Segment Open

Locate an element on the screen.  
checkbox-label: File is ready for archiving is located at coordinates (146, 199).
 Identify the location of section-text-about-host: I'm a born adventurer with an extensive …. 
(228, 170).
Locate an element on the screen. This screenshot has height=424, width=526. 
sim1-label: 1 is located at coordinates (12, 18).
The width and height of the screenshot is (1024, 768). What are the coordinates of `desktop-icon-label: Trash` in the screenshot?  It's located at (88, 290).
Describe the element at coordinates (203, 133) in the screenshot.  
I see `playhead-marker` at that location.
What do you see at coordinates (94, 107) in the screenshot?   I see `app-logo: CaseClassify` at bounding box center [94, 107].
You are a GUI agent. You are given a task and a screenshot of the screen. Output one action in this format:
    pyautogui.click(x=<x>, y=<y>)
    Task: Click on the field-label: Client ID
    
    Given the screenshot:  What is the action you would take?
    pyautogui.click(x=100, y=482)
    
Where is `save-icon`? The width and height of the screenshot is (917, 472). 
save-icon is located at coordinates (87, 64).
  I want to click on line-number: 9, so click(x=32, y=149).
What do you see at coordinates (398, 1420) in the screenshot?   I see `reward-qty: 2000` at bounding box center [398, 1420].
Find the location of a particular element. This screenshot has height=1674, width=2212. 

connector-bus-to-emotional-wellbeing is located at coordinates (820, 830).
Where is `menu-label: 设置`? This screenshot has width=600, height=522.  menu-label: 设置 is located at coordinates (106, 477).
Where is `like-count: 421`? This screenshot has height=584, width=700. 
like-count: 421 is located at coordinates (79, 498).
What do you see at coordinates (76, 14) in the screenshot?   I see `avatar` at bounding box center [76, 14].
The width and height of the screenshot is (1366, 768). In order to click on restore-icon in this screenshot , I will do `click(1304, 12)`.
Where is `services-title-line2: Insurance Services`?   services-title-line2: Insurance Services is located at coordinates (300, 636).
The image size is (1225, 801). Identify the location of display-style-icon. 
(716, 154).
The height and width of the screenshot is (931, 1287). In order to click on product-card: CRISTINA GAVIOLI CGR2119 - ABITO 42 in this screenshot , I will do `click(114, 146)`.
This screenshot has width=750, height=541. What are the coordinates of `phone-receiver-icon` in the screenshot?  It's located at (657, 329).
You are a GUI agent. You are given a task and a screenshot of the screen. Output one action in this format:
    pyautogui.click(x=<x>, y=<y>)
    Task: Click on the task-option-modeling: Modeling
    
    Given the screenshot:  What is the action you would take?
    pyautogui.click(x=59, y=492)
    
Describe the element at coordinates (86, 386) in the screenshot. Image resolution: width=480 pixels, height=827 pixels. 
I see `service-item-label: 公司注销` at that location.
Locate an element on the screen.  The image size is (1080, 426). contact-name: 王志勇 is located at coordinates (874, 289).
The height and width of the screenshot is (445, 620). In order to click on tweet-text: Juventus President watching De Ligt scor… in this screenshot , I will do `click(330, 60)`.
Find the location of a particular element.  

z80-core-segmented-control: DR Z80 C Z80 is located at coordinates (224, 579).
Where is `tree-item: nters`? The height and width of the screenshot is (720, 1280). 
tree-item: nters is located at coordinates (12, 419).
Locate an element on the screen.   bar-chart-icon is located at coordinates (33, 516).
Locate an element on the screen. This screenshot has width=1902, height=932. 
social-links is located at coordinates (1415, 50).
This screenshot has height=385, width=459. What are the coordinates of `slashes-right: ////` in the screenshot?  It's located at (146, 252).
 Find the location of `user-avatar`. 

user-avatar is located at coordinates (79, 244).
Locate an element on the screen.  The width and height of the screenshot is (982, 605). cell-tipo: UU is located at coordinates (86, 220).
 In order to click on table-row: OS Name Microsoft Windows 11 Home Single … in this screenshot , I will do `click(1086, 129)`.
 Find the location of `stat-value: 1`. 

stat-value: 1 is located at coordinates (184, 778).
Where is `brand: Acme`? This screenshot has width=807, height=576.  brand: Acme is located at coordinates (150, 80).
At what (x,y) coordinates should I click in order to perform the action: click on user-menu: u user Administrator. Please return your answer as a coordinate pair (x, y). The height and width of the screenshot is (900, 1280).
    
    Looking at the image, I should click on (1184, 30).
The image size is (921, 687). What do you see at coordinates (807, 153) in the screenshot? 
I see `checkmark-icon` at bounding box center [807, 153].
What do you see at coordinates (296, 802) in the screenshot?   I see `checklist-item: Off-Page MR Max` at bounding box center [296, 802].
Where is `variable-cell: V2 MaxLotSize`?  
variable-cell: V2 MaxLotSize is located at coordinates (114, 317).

Segment Closed

Please convert the items above into a Markdown table with the columns No. and Line. Give each nonblank line its own numbered row and omit the blank lines.

| No. | Line |
|---|---|
| 1 | Locate an element on the screen.   |
| 2 | checkbox-label: File is ready for archiving is located at coordinates (146, 199). |
| 3 |  Identify the location of section-text-about-host: I'm a born adventurer with an extensive ….  |
| 4 | (228, 170). |
| 5 | Locate an element on the screen. This screenshot has height=424, width=526.  |
| 6 | sim1-label: 1 is located at coordinates (12, 18). |
| 7 | The width and height of the screenshot is (1024, 768). What are the coordinates of `desktop-icon-label: Trash` in the screenshot?  It's located at (88, 290). |
| 8 | Describe the element at coordinates (203, 133) in the screenshot.   |
| 9 | I see `playhead-marker` at that location. |
| 10 | What do you see at coordinates (94, 107) in the screenshot?   I see `app-logo: CaseClassify` at bounding box center [94, 107]. |
| 11 | You are a GUI agent. You are given a task and a screenshot of the screen. Output one action in this format: |
| 12 |     pyautogui.click(x=<x>, y=<y>) |
| 13 |     Task: Click on the field-label: Client ID |
| 14 |     Given the screenshot:  What is the action you would take? |
| 15 |     pyautogui.click(x=100, y=482) |
| 16 | Where is `save-icon`? The width and height of the screenshot is (917, 472).  |
| 17 | save-icon is located at coordinates (87, 64). |
| 18 |   I want to click on line-number: 9, so click(x=32, y=149). |
| 19 | What do you see at coordinates (398, 1420) in the screenshot?   I see `reward-qty: 2000` at bounding box center [398, 1420]. |
| 20 | Find the location of a particular element. This screenshot has height=1674, width=2212.  |
| 21 | connector-bus-to-emotional-wellbeing is located at coordinates (820, 830). |
| 22 | Where is `menu-label: 设置`? This screenshot has width=600, height=522.  menu-label: 设置 is located at coordinates (106, 477). |
| 23 | Where is `like-count: 421`? This screenshot has height=584, width=700.  |
| 24 | like-count: 421 is located at coordinates (79, 498). |
| 25 | What do you see at coordinates (76, 14) in the screenshot?   I see `avatar` at bounding box center [76, 14]. |
| 26 | The width and height of the screenshot is (1366, 768). In order to click on restore-icon in this screenshot , I will do `click(1304, 12)`. |
| 27 | Where is `services-title-line2: Insurance Services`?   services-title-line2: Insurance Services is located at coordinates (300, 636). |
| 28 | The image size is (1225, 801). Identify the location of display-style-icon.  |
| 29 | (716, 154). |
| 30 | The height and width of the screenshot is (931, 1287). In order to click on product-card: CRISTINA GAVIOLI CGR2119 - ABITO 42 in this screenshot , I will do `click(114, 146)`. |
| 31 | This screenshot has width=750, height=541. What are the coordinates of `phone-receiver-icon` in the screenshot?  It's located at (657, 329). |
| 32 | You are a GUI agent. You are given a task and a screenshot of the screen. Output one action in this format: |
| 33 |     pyautogui.click(x=<x>, y=<y>) |
| 34 |     Task: Click on the task-option-modeling: Modeling |
| 35 |     Given the screenshot:  What is the action you would take? |
| 36 |     pyautogui.click(x=59, y=492) |
| 37 | Describe the element at coordinates (86, 386) in the screenshot. Image resolution: width=480 pixels, height=827 pixels.  |
| 38 | I see `service-item-label: 公司注销` at that location. |
| 39 | Locate an element on the screen.  The image size is (1080, 426). contact-name: 王志勇 is located at coordinates (874, 289). |
| 40 | The height and width of the screenshot is (445, 620). In order to click on tweet-text: Juventus President watching De Ligt scor… in this screenshot , I will do `click(330, 60)`. |
| 41 | Find the location of a particular element.   |
| 42 | z80-core-segmented-control: DR Z80 C Z80 is located at coordinates (224, 579). |
| 43 | Where is `tree-item: nters`? The height and width of the screenshot is (720, 1280).  |
| 44 | tree-item: nters is located at coordinates (12, 419). |
| 45 | Locate an element on the screen.   bar-chart-icon is located at coordinates (33, 516). |
| 46 | Locate an element on the screen. This screenshot has width=1902, height=932.  |
| 47 | social-links is located at coordinates (1415, 50). |
| 48 | This screenshot has height=385, width=459. What are the coordinates of `slashes-right: ////` in the screenshot?  It's located at (146, 252). |
| 49 |  Find the location of `user-avatar`.  |
| 50 | user-avatar is located at coordinates (79, 244). |
| 51 | Locate an element on the screen.  The width and height of the screenshot is (982, 605). cell-tipo: UU is located at coordinates (86, 220). |
| 52 |  In order to click on table-row: OS Name Microsoft Windows 11 Home Single … in this screenshot , I will do `click(1086, 129)`. |
| 53 |  Find the location of `stat-value: 1`.  |
| 54 | stat-value: 1 is located at coordinates (184, 778). |
| 55 | Where is `brand: Acme`? This screenshot has width=807, height=576.  brand: Acme is located at coordinates (150, 80). |
| 56 | At what (x,y) coordinates should I click in order to perform the action: click on user-menu: u user Administrator. Please return your answer as a coordinate pair (x, y). The height and width of the screenshot is (900, 1280). |
| 57 |     Looking at the image, I should click on (1184, 30). |
| 58 | The image size is (921, 687). What do you see at coordinates (807, 153) in the screenshot?  |
| 59 | I see `checkmark-icon` at bounding box center [807, 153]. |
| 60 | What do you see at coordinates (296, 802) in the screenshot?   I see `checklist-item: Off-Page MR Max` at bounding box center [296, 802]. |
| 61 | Where is `variable-cell: V2 MaxLotSize`?   |
| 62 | variable-cell: V2 MaxLotSize is located at coordinates (114, 317). |